Problem requirements:
The copy must match the data below line for line and contain no images.

───── Given data ─────

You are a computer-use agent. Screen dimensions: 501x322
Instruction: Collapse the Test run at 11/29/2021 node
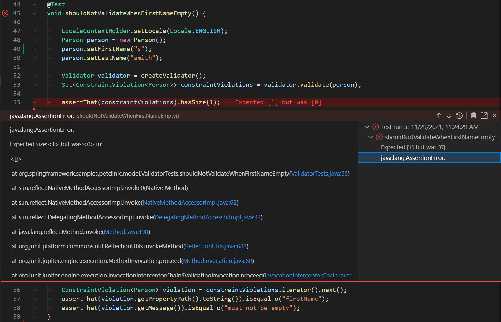(x=367, y=127)
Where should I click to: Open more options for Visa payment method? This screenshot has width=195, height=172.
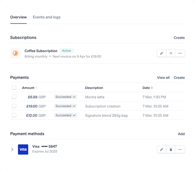click(x=180, y=149)
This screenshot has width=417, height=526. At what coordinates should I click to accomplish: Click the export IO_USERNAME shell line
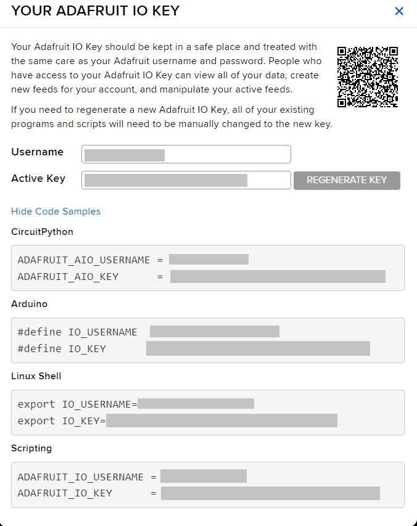pos(77,404)
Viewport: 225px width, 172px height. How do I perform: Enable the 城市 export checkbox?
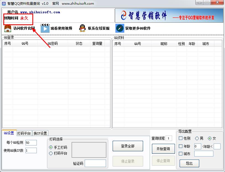coord(181,154)
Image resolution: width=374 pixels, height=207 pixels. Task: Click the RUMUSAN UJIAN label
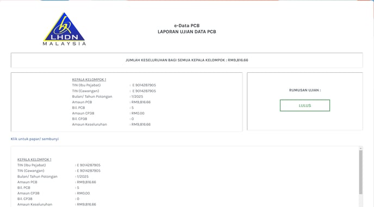(305, 90)
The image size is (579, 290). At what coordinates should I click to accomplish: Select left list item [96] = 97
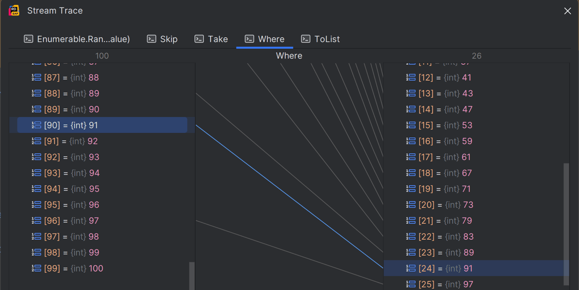click(x=71, y=221)
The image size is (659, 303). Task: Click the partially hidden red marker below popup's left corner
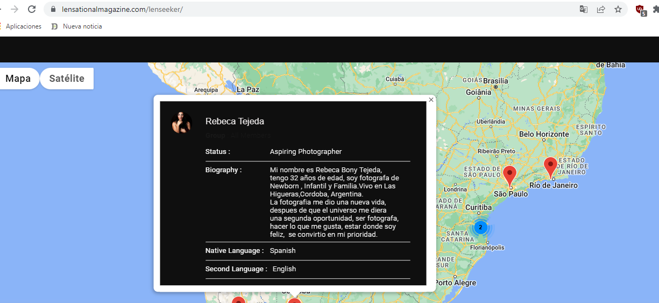point(238,300)

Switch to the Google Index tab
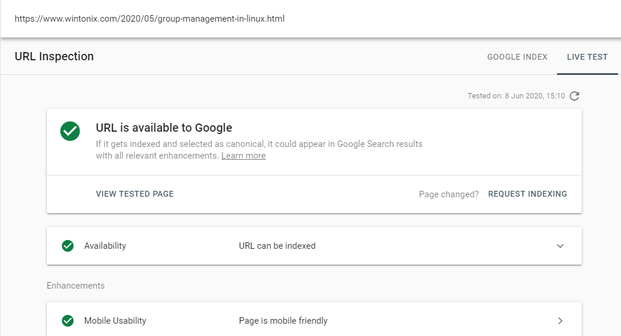click(517, 57)
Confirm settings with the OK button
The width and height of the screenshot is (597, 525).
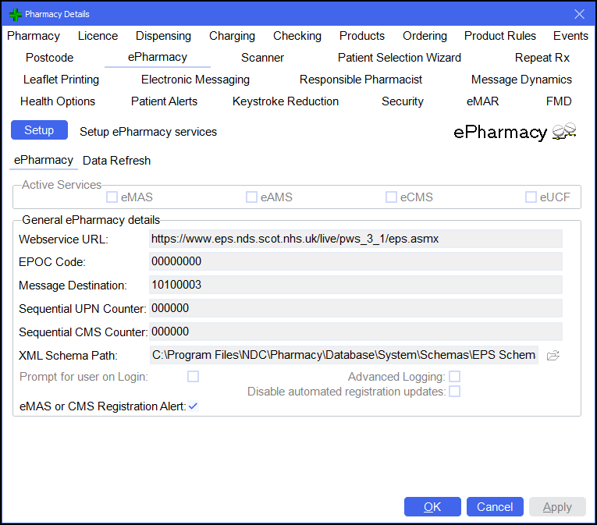[432, 507]
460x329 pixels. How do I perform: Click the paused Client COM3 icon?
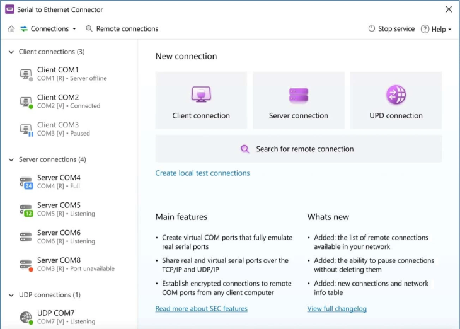coord(26,129)
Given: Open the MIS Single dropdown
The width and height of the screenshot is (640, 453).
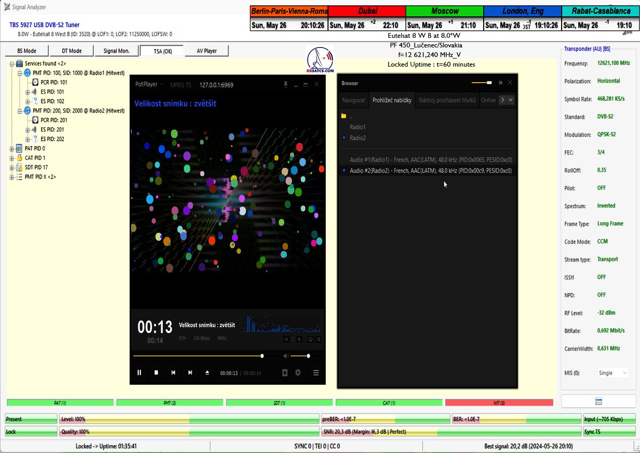Looking at the screenshot, I should pos(612,373).
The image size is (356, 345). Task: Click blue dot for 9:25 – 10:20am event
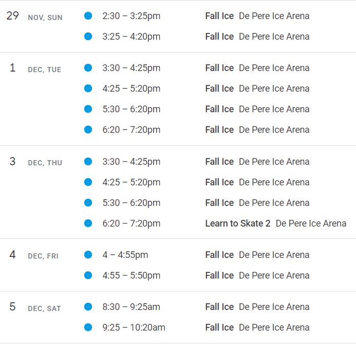[x=88, y=327]
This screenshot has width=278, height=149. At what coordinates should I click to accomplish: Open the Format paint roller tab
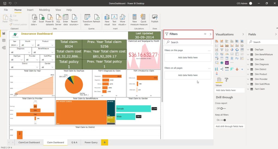(227, 80)
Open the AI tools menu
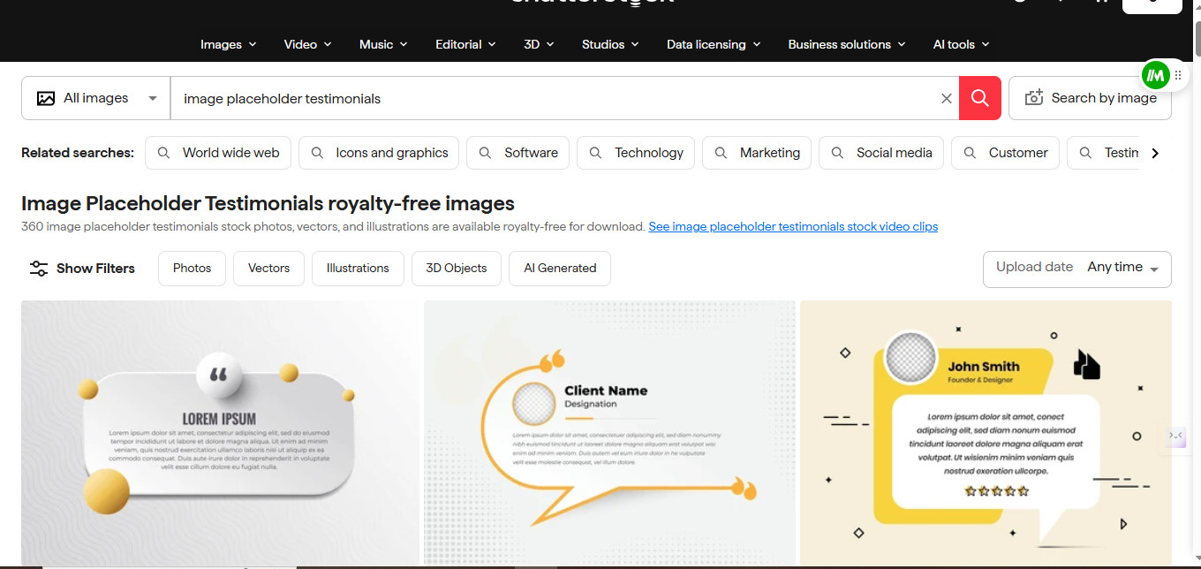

─────

Result of the exercise:
You are a computer-use agent. Screen dimensions: 501x322
Instruction: Collapse the Test run at 11/29/2021 node
(x=367, y=127)
Where should I click to: Open more options for Visa payment method? This screenshot has width=195, height=172.
click(x=180, y=149)
This screenshot has width=417, height=526. At what coordinates should I click to accomplish: Click the export IO_USERNAME shell line
pos(77,404)
Viewport: 225px width, 172px height. How do I perform: Enable the 城市 export checkbox?
coord(181,154)
Image resolution: width=374 pixels, height=207 pixels. Task: Click the RUMUSAN UJIAN label
(305, 90)
The image size is (579, 290). At what coordinates should I click to accomplish: Select left list item [96] = 97
click(x=71, y=221)
The image size is (659, 303). Task: Click the partially hidden red marker below popup's left corner
point(238,300)

Switch to the Google Index tab
click(517, 57)
Confirm settings with the OK button
The width and height of the screenshot is (597, 525).
[432, 507]
460x329 pixels. How do I perform: Click the paused Client COM3 icon?
coord(26,129)
Given: Open the MIS Single dropdown
The width and height of the screenshot is (640, 453).
Looking at the screenshot, I should pos(612,373).
The image size is (356, 345). Task: Click blue dot for 9:25 – 10:20am event
[x=88, y=327]
This screenshot has width=278, height=149. At what coordinates should I click to accomplish: Open the Format paint roller tab
(227, 80)
Open the AI tools menu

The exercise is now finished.